Strip it all off, sand it all down and see what it looks like. It might be prettier with what ever wood is under there. 

Good luck with it.


----------



## Lyndsay (Oct 16, 2016)

Thank you for your input. I'm also not a fan of veneer but I understand why it's used. It was so bad on the bottom that I decided not to try and fix it. I thought the natural cedar exposed would be really nice, so my thoughts exactly, MikeChell. If it's gross then I'll obviously research adding cedar veneer.

Another question would be the legs. That also look like poplar. Hmm Thoughts? I just realized I didn't post that picture. I'm going to post it up tonight and hopefully you can tell me what kind of wood it is.


----------



## m.n.j.chell (May 12, 2016)

Once you've got all the wood looking pretty ... I don't think it will matter if some of the wood isn't cedar. As long as there's some symmetry to the placement of the different woods, it will still look great.


----------



## Steve Neul (Sep 2, 2011)

Lyndsay said:


> Thank you for your input. I'm also not a fan of veneer but I understand why it's used. It was so bad on the bottom that I decided not to try and fix it. I thought the natural cedar exposed would be really nice, so my thoughts exactly, MikeChell. If it's gross then I'll obviously research adding cedar veneer.
> 
> Another question would be the legs. That also look like poplar. Hmm Thoughts? I just realized I didn't post that picture. I'm going to post it up tonight and hopefully you can tell me what kind of wood it is.
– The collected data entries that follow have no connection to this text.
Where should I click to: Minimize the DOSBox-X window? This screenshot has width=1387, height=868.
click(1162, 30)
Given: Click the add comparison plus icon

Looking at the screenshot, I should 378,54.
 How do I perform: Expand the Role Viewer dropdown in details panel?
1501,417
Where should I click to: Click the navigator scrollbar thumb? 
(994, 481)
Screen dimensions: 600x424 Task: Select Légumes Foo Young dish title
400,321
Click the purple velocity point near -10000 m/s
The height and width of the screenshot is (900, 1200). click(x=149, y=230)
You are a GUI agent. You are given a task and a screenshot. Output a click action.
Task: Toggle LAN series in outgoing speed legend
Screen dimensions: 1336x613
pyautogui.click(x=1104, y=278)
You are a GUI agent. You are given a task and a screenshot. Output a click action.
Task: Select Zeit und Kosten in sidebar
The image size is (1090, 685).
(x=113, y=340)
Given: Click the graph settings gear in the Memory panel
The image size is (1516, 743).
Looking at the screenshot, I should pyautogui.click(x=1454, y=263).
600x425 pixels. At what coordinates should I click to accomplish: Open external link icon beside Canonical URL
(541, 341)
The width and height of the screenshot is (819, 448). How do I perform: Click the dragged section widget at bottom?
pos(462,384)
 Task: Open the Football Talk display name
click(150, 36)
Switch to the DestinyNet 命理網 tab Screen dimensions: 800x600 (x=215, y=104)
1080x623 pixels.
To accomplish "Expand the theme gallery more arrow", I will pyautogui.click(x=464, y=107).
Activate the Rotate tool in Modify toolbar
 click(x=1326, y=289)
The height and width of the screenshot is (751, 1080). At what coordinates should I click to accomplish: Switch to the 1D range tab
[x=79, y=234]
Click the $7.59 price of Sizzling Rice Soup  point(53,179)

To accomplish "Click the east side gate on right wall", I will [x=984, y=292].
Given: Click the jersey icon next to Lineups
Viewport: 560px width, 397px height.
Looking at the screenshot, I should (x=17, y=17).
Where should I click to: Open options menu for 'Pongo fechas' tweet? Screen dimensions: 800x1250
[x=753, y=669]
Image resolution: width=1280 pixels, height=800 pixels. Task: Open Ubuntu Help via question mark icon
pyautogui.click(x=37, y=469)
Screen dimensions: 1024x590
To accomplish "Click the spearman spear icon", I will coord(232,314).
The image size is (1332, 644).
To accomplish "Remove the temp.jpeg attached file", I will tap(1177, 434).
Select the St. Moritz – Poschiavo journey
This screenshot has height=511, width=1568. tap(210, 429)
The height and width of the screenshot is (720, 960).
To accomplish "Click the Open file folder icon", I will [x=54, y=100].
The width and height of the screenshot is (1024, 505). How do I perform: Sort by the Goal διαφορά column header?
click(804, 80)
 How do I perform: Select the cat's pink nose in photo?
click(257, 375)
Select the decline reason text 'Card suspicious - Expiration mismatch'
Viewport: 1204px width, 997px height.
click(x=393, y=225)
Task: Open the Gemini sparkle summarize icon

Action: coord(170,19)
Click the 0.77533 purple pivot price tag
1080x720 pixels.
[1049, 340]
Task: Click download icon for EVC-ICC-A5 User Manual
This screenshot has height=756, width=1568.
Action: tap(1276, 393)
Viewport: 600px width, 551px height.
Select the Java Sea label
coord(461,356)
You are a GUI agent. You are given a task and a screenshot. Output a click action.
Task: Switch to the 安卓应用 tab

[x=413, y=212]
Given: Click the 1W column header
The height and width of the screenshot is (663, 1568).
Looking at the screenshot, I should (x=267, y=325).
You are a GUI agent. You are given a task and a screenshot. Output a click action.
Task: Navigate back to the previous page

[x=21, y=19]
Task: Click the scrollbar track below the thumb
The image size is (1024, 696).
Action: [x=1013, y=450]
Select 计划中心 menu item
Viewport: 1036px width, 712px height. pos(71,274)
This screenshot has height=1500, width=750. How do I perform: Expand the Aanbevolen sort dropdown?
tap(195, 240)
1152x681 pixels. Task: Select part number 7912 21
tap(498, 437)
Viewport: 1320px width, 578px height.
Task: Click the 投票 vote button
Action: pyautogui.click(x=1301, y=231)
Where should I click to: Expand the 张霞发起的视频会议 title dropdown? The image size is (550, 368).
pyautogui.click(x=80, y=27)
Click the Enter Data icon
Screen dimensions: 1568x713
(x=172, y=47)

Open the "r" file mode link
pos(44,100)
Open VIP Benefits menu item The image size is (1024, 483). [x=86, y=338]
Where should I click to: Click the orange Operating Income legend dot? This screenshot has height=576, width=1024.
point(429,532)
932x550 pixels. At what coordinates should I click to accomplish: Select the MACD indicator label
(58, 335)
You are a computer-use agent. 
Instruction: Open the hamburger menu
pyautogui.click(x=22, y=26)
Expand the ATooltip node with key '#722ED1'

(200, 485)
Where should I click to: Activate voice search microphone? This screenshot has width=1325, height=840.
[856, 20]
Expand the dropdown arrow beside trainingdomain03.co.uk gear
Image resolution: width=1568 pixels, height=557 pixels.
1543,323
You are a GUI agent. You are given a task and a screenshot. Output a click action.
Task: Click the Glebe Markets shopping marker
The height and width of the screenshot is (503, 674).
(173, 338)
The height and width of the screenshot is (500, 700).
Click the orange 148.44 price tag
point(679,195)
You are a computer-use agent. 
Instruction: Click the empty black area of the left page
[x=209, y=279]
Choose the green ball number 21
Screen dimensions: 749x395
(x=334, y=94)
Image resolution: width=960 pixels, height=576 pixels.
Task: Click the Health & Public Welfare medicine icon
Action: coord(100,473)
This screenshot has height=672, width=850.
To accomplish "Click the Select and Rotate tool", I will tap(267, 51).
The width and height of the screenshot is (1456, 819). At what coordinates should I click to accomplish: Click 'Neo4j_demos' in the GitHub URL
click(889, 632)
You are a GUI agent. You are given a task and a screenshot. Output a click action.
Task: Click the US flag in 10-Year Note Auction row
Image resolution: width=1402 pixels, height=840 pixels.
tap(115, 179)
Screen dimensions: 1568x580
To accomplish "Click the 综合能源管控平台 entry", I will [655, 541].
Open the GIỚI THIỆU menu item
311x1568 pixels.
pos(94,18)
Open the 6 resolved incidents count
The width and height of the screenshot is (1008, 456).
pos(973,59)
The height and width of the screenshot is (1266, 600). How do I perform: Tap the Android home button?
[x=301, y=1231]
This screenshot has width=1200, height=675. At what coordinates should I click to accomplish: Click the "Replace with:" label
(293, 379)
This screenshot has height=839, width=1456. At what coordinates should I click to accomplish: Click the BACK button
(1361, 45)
If you have access to cedar and the means to do it you might fabricate the legs out of cedar so it all matches.


----------



## Toolman50 (Mar 22, 2015)

Based on the pictures, I think it would be best to fill all indentations and imperfections, sand with 150 grit sandpaper and paint the piece.


----------



## m.n.j.chell (May 12, 2016)

:surprise2: Paint over cedar???
Sacrilege !!!



:wink2:


----------



## Toolman50 (Mar 22, 2015)

mikechell said:


> :surprise2: Paint over cedar???
> Sacrilege !!!
> :wink2:




She would only paint the outside. The interior still remains raw Cedar. 
Remember the exterior was covered with a veneer. It was not Cedar to start with. 
It has been pointed out that at least 3 different types of wood are seen on the outside of the chest. The carcass of the chest was made to be veneered and was not made to be finished out. 
That's why I think painting will be her best option. Done well, it can look very nice. :thumbsup:


----------



## m.n.j.chell (May 12, 2016)

I know what you're talking about, Toolman. I don't disagree, if the finished surfaces look terrible together ...
But looking at the pictures, I think it will look great without paint. None of the surfaces exposed, so far, appear to be "bad looking" wood. I've got an old desk at home that was intentionally made with different wood, to give some aesthetic appeal. Nothing wrong with a cedar chest being decorated with other than cedar on the outside.


----------



## Lyndsay (Oct 16, 2016)

I did consider painting, but I will know more when I take off the top veneer. I really do want to keep the cedar exposed and put a clear finish on it. However I must admit I'm a little nervous. I really don't want to ruin this thing. I'm posting a couple more pictures to show you the leg deco underneath. From what Steve said, it looks like the top sides and the deco is poplar. You can see the thick veneer separating itself. So out of curiosity we peeled it off to see what it looked like. "IS" that also poplar?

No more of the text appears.